• [Selected text]
"""
Growth, we are told, will raise all boats, but drawn-out jobless recoveries have been the norm for half a century now, and jobs have increasingly failed to deliver good pay. When we consider the question “When the economy grows, who gains?” we find a disturbing answer. In the immediate postwar era, as economies expanded after each recession, the vast majority of the gains went to the bottom 90 percent of families. The exact opposite has been true of the last four expansions (Figure 1).2 Since the 1980s, a growing economy primarily grew the incomes of the wealthiest 10 percent of families. Worse, during the recovery from the Great Recession, average real incomes for the bottom 90 percent of families fell in the first three years of the expansion.
Today, millions of people cannot find paid work, and millions more need above-poverty pay. Wages have stagnated for decades. Real average income for the bottom 90 percent of families was $34,580 in 2017, 2.2 percent lower than it was twenty years earlier. Meanwhile, real average income of the richest 0.01 percent of families grew by 60.5 percent during the same period (Table 1), and was nearly 556 times higher than that of the bottom 90 percent (or 1,000 times higher if we include capital gains).3
Behind the unemployment and inequality numbers hide the millions of different faces, experiences, circumstances, and personal challenges of those dealing with joblessness and inadequate pay.
"""
(Entries pointing to words and elements)
"""
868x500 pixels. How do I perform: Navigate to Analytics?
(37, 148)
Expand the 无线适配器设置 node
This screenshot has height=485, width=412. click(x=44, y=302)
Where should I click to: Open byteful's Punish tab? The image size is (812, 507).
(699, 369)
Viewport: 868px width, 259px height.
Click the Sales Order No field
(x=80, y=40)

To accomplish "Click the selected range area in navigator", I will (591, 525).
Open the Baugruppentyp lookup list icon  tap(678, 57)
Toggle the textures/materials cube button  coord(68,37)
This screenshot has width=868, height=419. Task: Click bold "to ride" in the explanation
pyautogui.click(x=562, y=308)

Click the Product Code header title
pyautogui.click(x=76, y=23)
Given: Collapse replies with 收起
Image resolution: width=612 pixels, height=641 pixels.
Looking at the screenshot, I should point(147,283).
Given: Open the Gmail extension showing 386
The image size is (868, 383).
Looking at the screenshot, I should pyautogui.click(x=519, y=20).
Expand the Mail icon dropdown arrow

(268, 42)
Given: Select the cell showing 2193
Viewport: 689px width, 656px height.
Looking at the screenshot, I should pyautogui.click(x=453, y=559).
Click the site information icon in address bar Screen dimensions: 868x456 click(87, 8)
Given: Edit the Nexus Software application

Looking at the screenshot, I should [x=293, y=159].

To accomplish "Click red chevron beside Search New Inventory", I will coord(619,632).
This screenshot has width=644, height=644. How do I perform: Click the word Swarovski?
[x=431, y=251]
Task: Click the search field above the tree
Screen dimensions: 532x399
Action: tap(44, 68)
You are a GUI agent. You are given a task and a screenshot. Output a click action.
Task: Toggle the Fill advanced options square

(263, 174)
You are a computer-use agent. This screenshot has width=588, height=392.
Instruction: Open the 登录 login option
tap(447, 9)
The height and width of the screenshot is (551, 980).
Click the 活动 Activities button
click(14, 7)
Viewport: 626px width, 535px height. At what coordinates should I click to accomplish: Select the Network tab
"""
• [Instructions]
**A.** In the passage on who gains from economic growth, what was the real average income for the bottom 90 percent of families in 2017?
**B.** Summarize the passage on who gains from economic growth in two sentences.

• [Results of the exercise]
**A.** $34,580

**B.** Since the 1980s, economic expansions have mainly raised the incomes of the wealthiest 10 percent of families, whereas in the postwar era most gains went to the bottom 90 percent. Today wages have stagnated, with real average income for the bottom 90 percent lower in 2017 than twenty years earlier while the richest 0.01 percent saw a 60.5 percent rise.